WHAT NEEDS TO BE DONE: Retype every line of the data, keeping each word exactly.

[Data extracted from a collection]
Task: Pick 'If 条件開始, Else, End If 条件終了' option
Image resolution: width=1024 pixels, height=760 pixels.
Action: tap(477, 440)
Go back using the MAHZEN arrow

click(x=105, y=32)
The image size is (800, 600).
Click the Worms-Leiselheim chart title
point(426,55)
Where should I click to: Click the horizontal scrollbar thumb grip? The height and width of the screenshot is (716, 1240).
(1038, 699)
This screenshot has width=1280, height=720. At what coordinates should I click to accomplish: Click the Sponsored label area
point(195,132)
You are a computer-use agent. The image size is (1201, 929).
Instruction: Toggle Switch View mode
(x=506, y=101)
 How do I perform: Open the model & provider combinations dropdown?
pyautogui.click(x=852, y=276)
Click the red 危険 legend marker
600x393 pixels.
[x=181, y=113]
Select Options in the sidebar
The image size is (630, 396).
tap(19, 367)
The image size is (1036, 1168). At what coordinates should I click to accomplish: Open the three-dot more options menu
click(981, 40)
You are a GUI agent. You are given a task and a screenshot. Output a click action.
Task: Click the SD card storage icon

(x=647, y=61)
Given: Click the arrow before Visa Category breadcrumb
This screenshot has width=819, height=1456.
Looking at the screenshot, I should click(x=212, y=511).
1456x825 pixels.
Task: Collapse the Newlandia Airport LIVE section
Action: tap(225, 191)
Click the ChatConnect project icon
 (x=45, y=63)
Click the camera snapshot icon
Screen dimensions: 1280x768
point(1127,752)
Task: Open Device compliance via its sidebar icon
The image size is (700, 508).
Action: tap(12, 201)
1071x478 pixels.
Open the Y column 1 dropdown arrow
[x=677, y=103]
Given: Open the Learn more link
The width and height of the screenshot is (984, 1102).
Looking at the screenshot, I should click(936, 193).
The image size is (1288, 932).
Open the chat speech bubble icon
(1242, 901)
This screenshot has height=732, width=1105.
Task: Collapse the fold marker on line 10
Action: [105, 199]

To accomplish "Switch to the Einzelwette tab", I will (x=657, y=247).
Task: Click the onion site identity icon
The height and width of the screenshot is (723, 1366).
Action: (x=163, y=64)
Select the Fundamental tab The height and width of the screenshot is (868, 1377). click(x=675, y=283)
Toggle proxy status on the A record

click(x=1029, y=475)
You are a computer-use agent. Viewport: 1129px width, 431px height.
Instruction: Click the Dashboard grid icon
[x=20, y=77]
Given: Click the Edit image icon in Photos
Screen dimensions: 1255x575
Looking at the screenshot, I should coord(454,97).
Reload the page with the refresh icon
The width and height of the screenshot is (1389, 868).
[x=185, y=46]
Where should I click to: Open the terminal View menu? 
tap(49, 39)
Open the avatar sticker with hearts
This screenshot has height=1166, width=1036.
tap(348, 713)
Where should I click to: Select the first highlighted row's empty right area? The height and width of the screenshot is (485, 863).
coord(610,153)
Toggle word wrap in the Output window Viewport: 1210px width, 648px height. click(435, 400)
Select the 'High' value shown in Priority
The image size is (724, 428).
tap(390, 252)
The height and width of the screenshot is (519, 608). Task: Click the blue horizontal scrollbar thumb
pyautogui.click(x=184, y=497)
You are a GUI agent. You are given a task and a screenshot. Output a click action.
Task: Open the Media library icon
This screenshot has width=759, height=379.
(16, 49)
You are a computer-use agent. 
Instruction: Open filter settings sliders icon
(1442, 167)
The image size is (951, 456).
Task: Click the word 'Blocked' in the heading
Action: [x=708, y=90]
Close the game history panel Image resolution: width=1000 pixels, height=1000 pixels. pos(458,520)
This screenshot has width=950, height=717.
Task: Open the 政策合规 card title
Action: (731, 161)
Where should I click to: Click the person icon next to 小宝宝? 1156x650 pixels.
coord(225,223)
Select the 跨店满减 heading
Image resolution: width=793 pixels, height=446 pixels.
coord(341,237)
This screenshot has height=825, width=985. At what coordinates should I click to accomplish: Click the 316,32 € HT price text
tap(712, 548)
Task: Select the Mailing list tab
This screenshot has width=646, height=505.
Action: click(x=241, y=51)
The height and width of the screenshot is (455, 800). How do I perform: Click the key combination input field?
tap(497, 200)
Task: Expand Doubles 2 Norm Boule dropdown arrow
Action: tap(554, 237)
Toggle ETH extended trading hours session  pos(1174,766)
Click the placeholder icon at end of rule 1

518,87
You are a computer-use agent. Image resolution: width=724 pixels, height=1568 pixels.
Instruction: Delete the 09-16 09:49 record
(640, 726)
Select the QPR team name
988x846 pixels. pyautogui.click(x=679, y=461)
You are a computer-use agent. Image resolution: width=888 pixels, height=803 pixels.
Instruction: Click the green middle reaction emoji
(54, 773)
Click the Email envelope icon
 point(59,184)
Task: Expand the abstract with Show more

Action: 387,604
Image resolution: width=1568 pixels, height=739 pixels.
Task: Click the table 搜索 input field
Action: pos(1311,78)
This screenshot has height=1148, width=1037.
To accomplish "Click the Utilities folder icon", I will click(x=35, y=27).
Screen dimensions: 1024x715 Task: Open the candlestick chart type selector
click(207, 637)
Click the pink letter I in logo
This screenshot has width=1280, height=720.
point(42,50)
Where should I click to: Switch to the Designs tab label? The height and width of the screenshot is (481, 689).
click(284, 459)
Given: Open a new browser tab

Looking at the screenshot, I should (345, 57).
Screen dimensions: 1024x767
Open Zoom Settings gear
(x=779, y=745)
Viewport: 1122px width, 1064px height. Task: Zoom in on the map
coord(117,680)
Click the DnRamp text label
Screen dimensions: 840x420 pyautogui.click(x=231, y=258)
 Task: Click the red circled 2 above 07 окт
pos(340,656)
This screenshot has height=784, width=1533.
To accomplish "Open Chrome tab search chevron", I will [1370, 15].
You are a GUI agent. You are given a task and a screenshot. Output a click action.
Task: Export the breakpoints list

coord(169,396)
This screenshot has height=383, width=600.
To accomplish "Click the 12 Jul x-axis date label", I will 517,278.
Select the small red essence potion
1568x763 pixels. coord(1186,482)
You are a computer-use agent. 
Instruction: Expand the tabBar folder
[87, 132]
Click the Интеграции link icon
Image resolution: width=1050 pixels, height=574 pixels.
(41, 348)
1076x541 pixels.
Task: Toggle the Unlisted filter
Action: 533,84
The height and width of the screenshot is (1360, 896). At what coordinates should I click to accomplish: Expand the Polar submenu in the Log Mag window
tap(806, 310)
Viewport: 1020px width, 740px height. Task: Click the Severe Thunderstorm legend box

REPLY:
Task: Pick 'If 条件開始, Else, End If 条件終了' option
Image resolution: width=1024 pixels, height=760 pixels.
Action: tap(477, 440)
Go back using the MAHZEN arrow

click(x=105, y=32)
The image size is (800, 600).
Click the Worms-Leiselheim chart title
point(426,55)
Where should I click to: Click the horizontal scrollbar thumb grip? The height and width of the screenshot is (716, 1240).
(1038, 699)
This screenshot has width=1280, height=720. At what coordinates should I click to accomplish: Click the Sponsored label area
point(195,132)
You are a computer-use agent. The image size is (1201, 929).
Instruction: Toggle Switch View mode
(x=506, y=101)
 How do I perform: Open the model & provider combinations dropdown?
pyautogui.click(x=852, y=276)
Click the red 危険 legend marker
600x393 pixels.
[x=181, y=113]
Select Options in the sidebar
The image size is (630, 396).
tap(19, 367)
The image size is (1036, 1168). At what coordinates should I click to accomplish: Open the three-dot more options menu
click(981, 40)
You are a GUI agent. You are given a task and a screenshot. Output a click action.
Task: Click the SD card storage icon

(x=647, y=61)
Given: Click the arrow before Visa Category breadcrumb
This screenshot has width=819, height=1456.
Looking at the screenshot, I should click(x=212, y=511).
1456x825 pixels.
Task: Collapse the Newlandia Airport LIVE section
Action: tap(225, 191)
Click the ChatConnect project icon
 (x=45, y=63)
Click the camera snapshot icon
Screen dimensions: 1280x768
point(1127,752)
Task: Open Device compliance via its sidebar icon
The image size is (700, 508).
Action: tap(12, 201)
1071x478 pixels.
Open the Y column 1 dropdown arrow
[x=677, y=103]
Given: Open the Learn more link
The width and height of the screenshot is (984, 1102).
Looking at the screenshot, I should click(936, 193).
The image size is (1288, 932).
Open the chat speech bubble icon
(1242, 901)
This screenshot has height=732, width=1105.
Task: Collapse the fold marker on line 10
Action: [105, 199]

To accomplish "Switch to the Einzelwette tab", I will (x=657, y=247).
Task: Click the onion site identity icon
The height and width of the screenshot is (723, 1366).
Action: (x=163, y=64)
Select the Fundamental tab The height and width of the screenshot is (868, 1377). click(x=675, y=283)
Toggle proxy status on the A record

click(x=1029, y=475)
You are a computer-use agent. Viewport: 1129px width, 431px height.
Instruction: Click the Dashboard grid icon
[x=20, y=77]
Given: Click the Edit image icon in Photos
Screen dimensions: 1255x575
Looking at the screenshot, I should coord(454,97).
Reload the page with the refresh icon
The width and height of the screenshot is (1389, 868).
[x=185, y=46]
Where should I click to: Open the terminal View menu? 
tap(49, 39)
Open the avatar sticker with hearts
This screenshot has height=1166, width=1036.
tap(348, 713)
Where should I click to: Select the first highlighted row's empty right area? The height and width of the screenshot is (485, 863).
coord(610,153)
Toggle word wrap in the Output window Viewport: 1210px width, 648px height. click(435, 400)
Select the 'High' value shown in Priority
The image size is (724, 428).
tap(390, 252)
The height and width of the screenshot is (519, 608). Task: Click the blue horizontal scrollbar thumb
pyautogui.click(x=184, y=497)
You are a GUI agent. You are given a task and a screenshot. Output a click action.
Task: Open the Media library icon
This screenshot has width=759, height=379.
(16, 49)
You are a computer-use agent. 
Instruction: Open filter settings sliders icon
(1442, 167)
The image size is (951, 456).
Task: Click the word 'Blocked' in the heading
Action: [x=708, y=90]
Close the game history panel Image resolution: width=1000 pixels, height=1000 pixels. pos(458,520)
This screenshot has width=950, height=717.
Task: Open the 政策合规 card title
Action: (731, 161)
Where should I click to: Click the person icon next to 小宝宝? 1156x650 pixels.
coord(225,223)
Select the 跨店满减 heading
Image resolution: width=793 pixels, height=446 pixels.
coord(341,237)
This screenshot has height=825, width=985. At what coordinates should I click to accomplish: Click the 316,32 € HT price text
tap(712, 548)
Task: Select the Mailing list tab
This screenshot has width=646, height=505.
Action: click(x=241, y=51)
The height and width of the screenshot is (455, 800). How do I perform: Click the key combination input field?
tap(497, 200)
Task: Expand Doubles 2 Norm Boule dropdown arrow
Action: tap(554, 237)
Toggle ETH extended trading hours session  pos(1174,766)
Click the placeholder icon at end of rule 1

518,87
You are a computer-use agent. Image resolution: width=724 pixels, height=1568 pixels.
Instruction: Delete the 09-16 09:49 record
(640, 726)
Select the QPR team name
988x846 pixels. pyautogui.click(x=679, y=461)
You are a computer-use agent. Image resolution: width=888 pixels, height=803 pixels.
Instruction: Click the green middle reaction emoji
(54, 773)
Click the Email envelope icon
 point(59,184)
Task: Expand the abstract with Show more

Action: 387,604
Image resolution: width=1568 pixels, height=739 pixels.
Task: Click the table 搜索 input field
Action: pos(1311,78)
This screenshot has height=1148, width=1037.
To accomplish "Click the Utilities folder icon", I will click(x=35, y=27).
Screen dimensions: 1024x715 Task: Open the candlestick chart type selector
click(207, 637)
Click the pink letter I in logo
This screenshot has width=1280, height=720.
point(42,50)
Where should I click to: Switch to the Designs tab label? The height and width of the screenshot is (481, 689).
click(284, 459)
Given: Open a new browser tab

Looking at the screenshot, I should (345, 57).
Screen dimensions: 1024x767
Open Zoom Settings gear
(x=779, y=745)
Viewport: 1122px width, 1064px height. Task: Zoom in on the map
coord(117,680)
Click the DnRamp text label
Screen dimensions: 840x420 pyautogui.click(x=231, y=258)
 Task: Click the red circled 2 above 07 окт
pos(340,656)
This screenshot has height=784, width=1533.
To accomplish "Open Chrome tab search chevron", I will [1370, 15].
You are a GUI agent. You are given a task and a screenshot. Output a click action.
Task: Export the breakpoints list

coord(169,396)
This screenshot has height=383, width=600.
To accomplish "Click the 12 Jul x-axis date label", I will 517,278.
Select the small red essence potion
1568x763 pixels. coord(1186,482)
You are a computer-use agent. 
Instruction: Expand the tabBar folder
[87, 132]
Click the Интеграции link icon
Image resolution: width=1050 pixels, height=574 pixels.
(41, 348)
1076x541 pixels.
Task: Toggle the Unlisted filter
Action: 533,84
The height and width of the screenshot is (1360, 896). At what coordinates should I click to accomplish: Expand the Polar submenu in the Log Mag window
tap(806, 310)
Viewport: 1020px width, 740px height. Task: Click the Severe Thunderstorm legend box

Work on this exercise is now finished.